**THE REQUEST**
Copy out the lines from the one containing "Image resolution: width=758" through the one containing "tap(81, 197)", including both of those lines. Leave the pictures out of your answer.

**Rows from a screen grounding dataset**
--- BEGIN ---

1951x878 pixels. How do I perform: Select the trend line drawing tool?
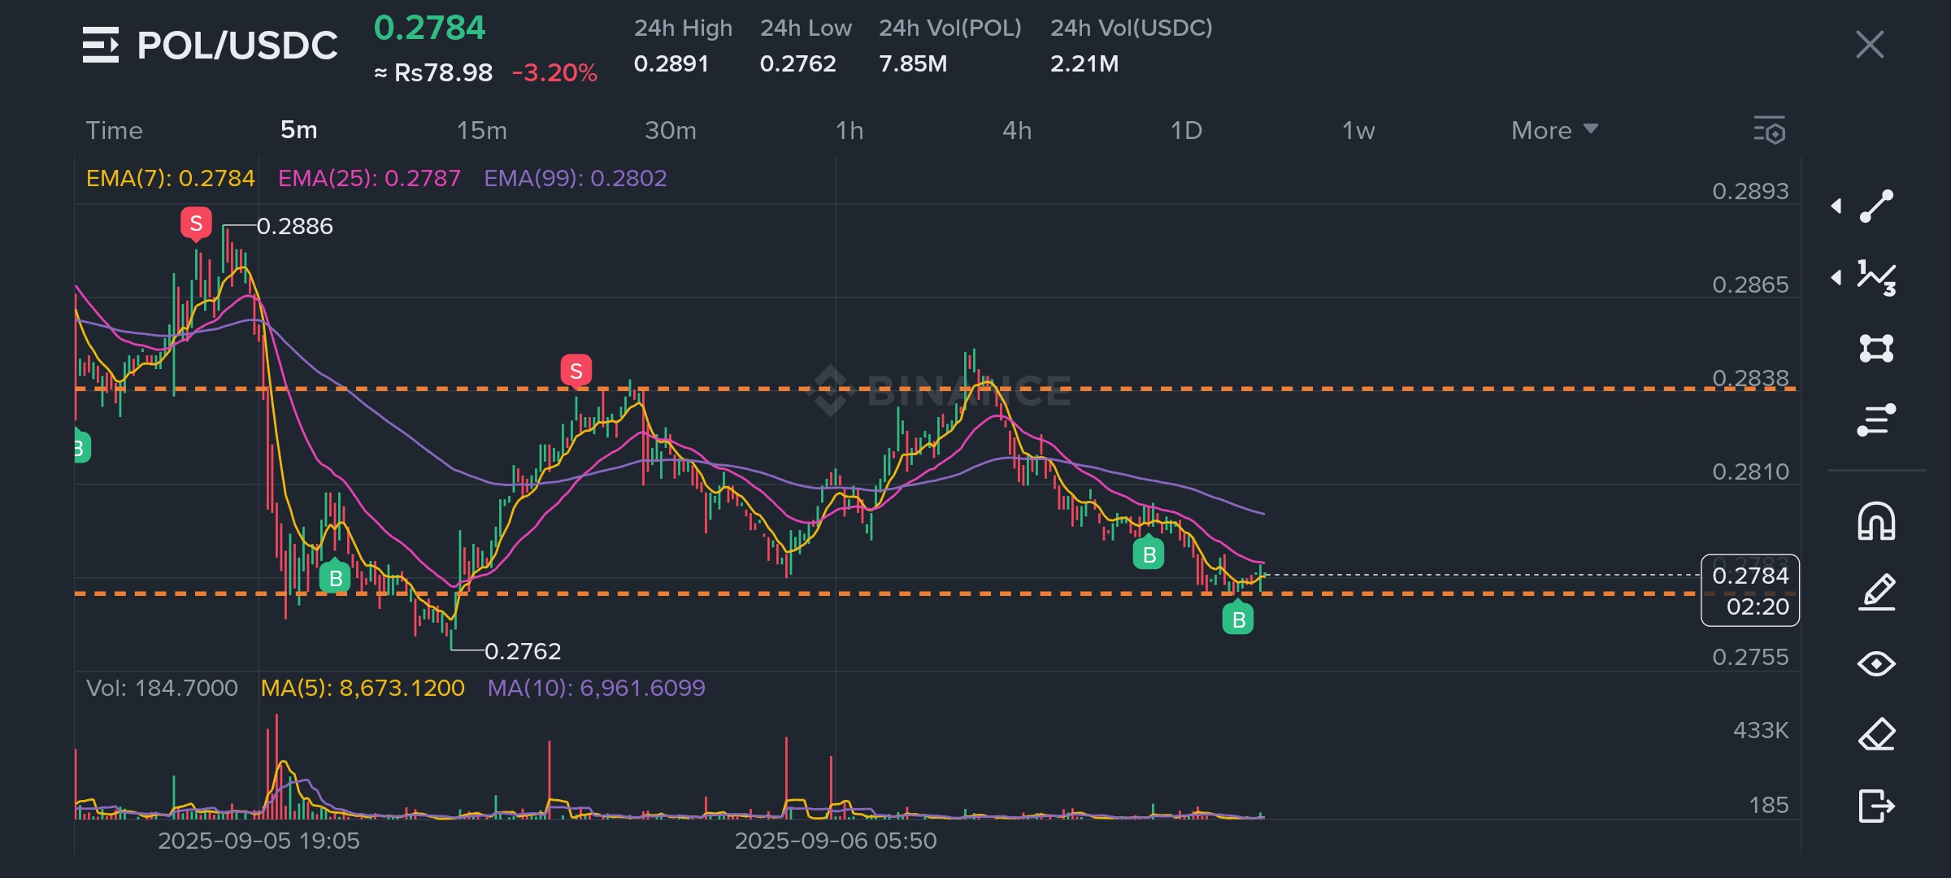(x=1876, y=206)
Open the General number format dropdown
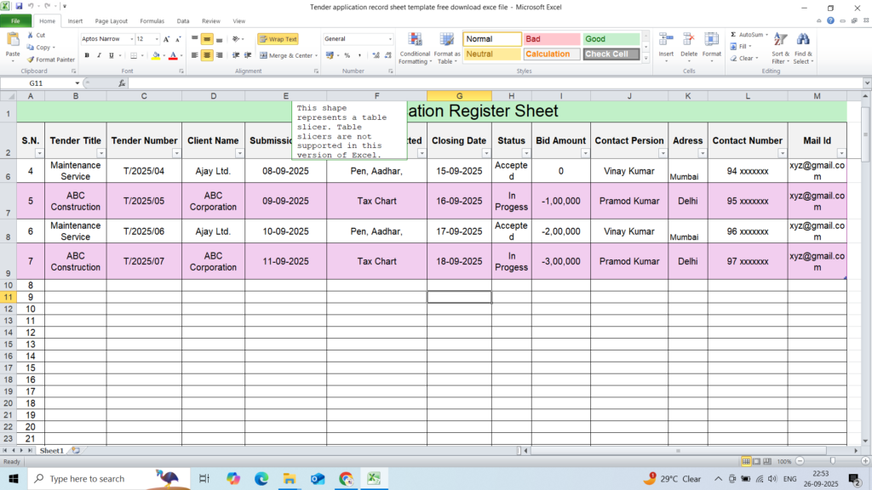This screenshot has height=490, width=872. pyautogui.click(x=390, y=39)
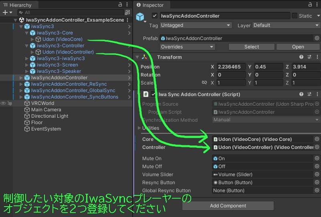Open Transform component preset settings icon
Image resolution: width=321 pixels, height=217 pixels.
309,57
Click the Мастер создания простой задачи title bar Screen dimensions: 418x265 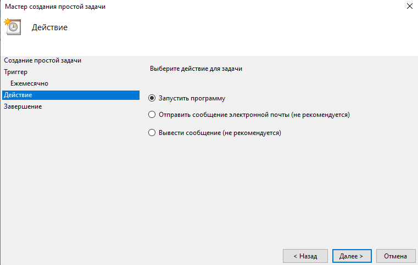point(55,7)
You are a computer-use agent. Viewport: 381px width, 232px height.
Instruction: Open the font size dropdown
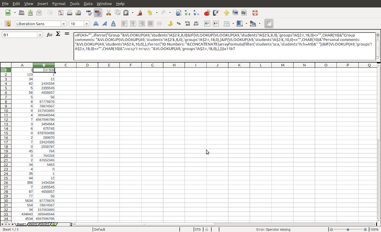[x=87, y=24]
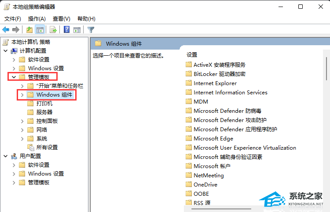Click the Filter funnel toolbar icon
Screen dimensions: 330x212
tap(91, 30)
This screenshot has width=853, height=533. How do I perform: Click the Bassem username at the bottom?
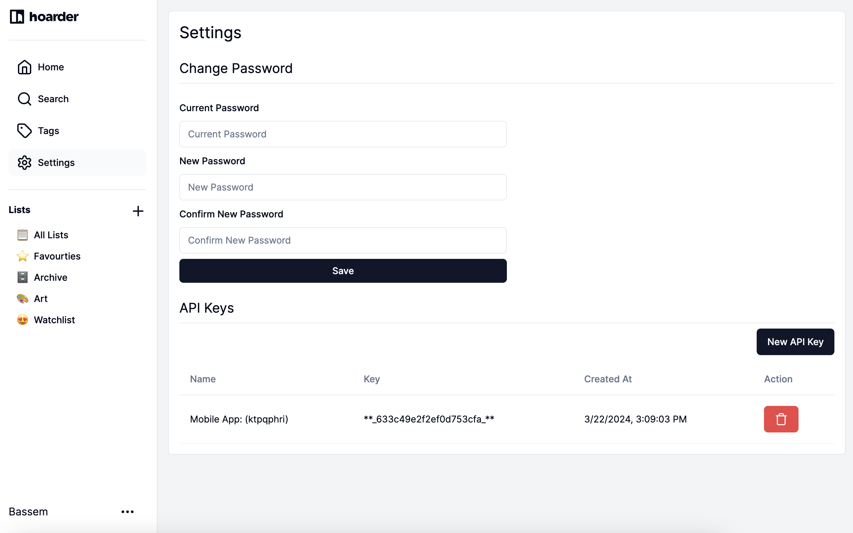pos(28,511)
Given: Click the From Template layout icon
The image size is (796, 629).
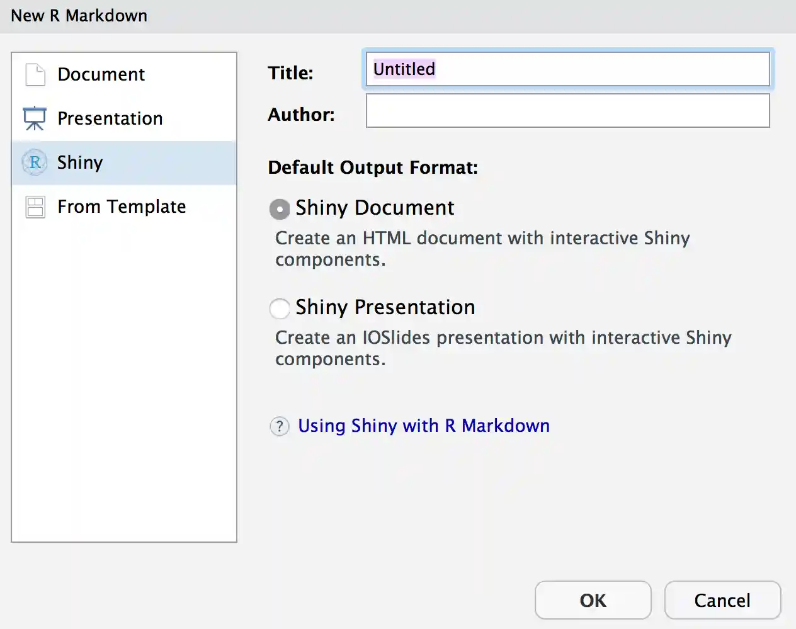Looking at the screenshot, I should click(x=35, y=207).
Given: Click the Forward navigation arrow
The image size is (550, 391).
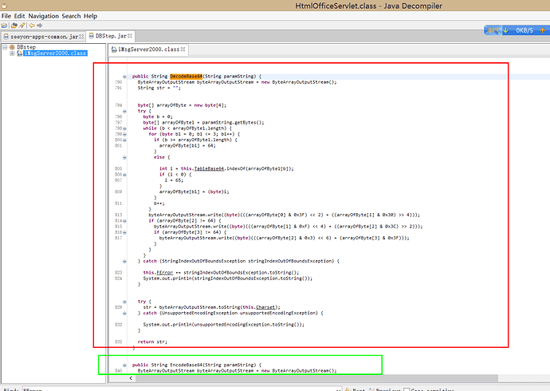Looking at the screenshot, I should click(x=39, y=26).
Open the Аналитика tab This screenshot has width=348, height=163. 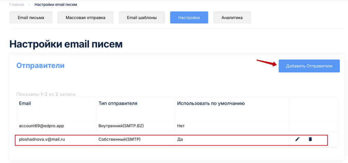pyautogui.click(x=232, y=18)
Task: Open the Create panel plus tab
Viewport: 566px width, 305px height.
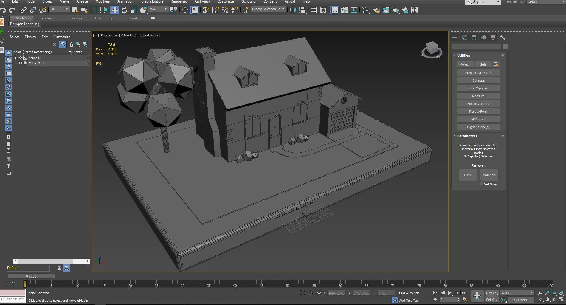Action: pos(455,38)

--- END ---
--- BEGIN ---

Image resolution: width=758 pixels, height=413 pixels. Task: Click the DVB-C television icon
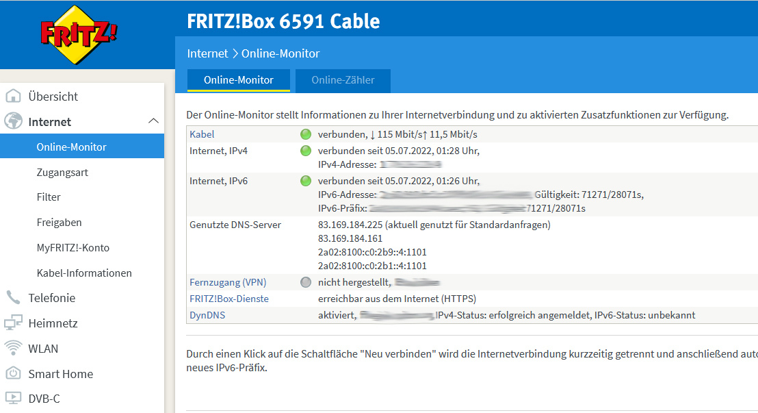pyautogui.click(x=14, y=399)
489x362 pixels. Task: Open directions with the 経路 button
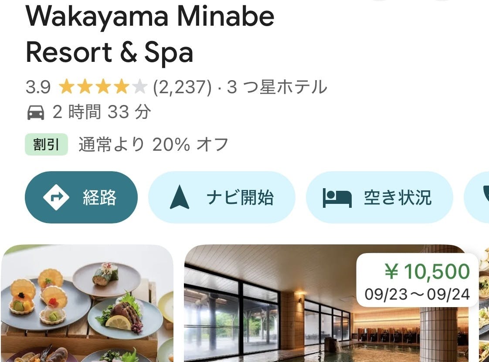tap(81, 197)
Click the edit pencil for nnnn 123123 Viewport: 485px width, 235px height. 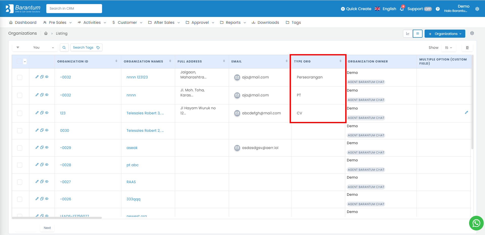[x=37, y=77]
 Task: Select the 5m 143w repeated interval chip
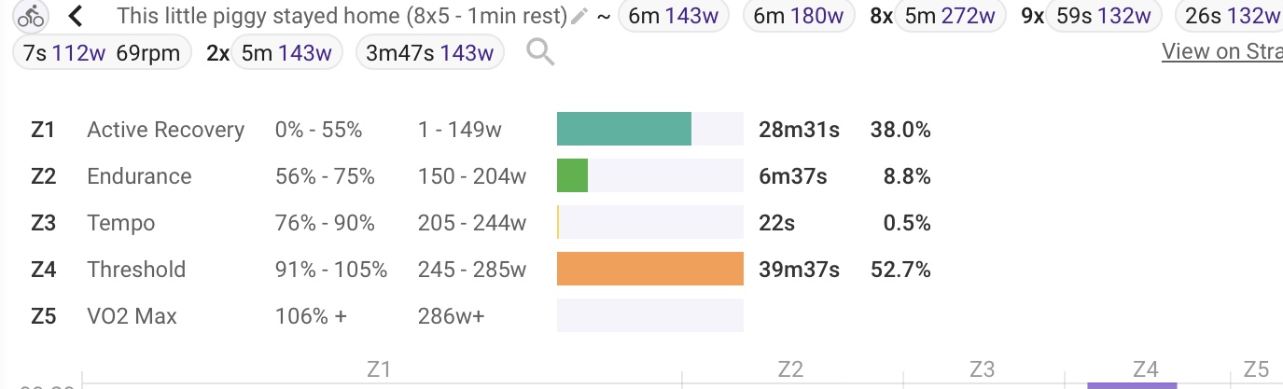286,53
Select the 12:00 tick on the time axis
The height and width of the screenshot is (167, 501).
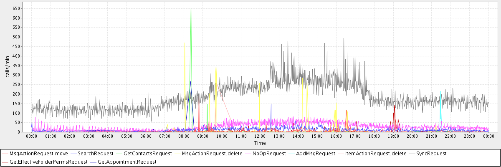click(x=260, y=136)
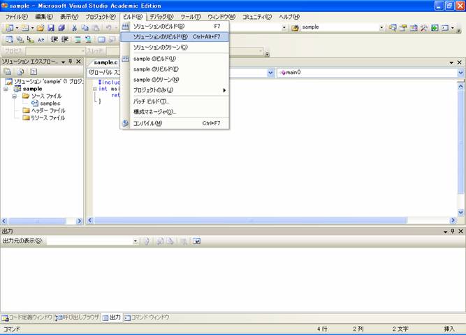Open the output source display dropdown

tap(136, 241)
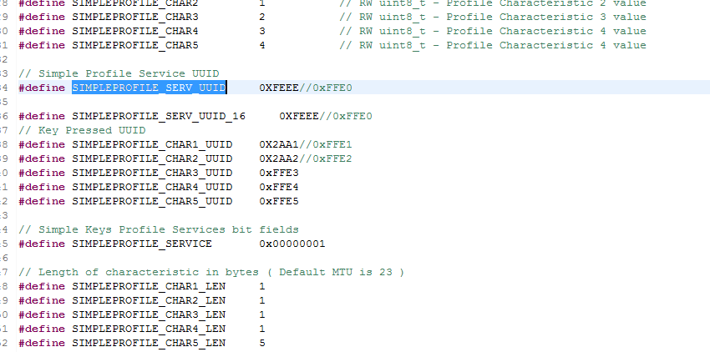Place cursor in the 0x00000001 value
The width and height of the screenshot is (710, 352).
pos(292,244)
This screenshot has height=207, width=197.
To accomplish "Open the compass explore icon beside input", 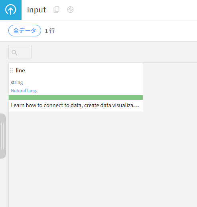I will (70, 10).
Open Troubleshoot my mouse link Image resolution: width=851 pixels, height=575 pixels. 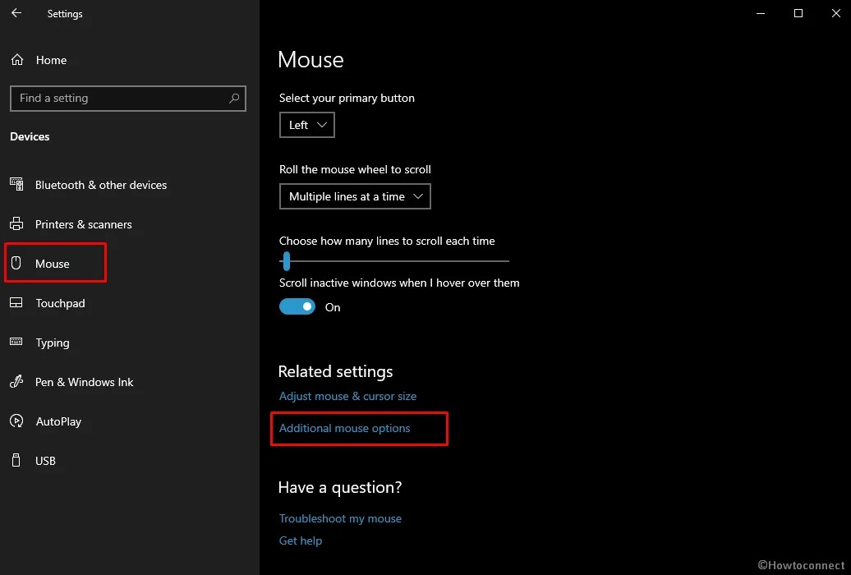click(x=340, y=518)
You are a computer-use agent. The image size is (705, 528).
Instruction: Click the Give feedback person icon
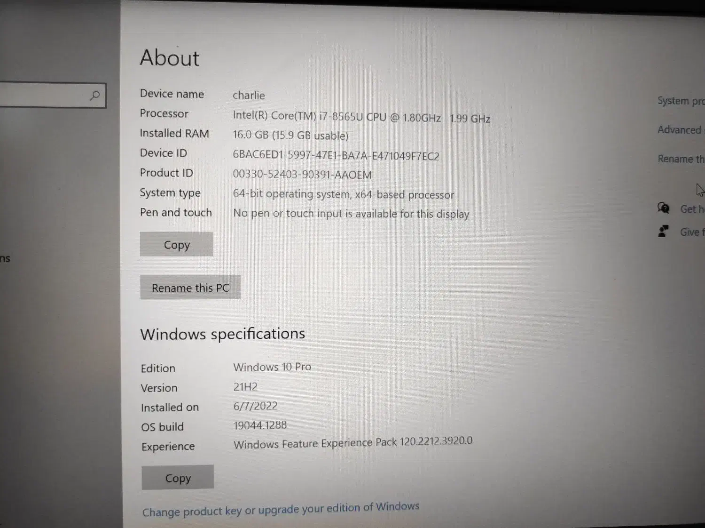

--- END ---

**RESULT**
Image resolution: width=758 pixels, height=413 pixels. Task: Click the DVB-C television icon
pyautogui.click(x=14, y=399)
489x362 pixels. Task: Open directions with the 経路 button
tap(81, 197)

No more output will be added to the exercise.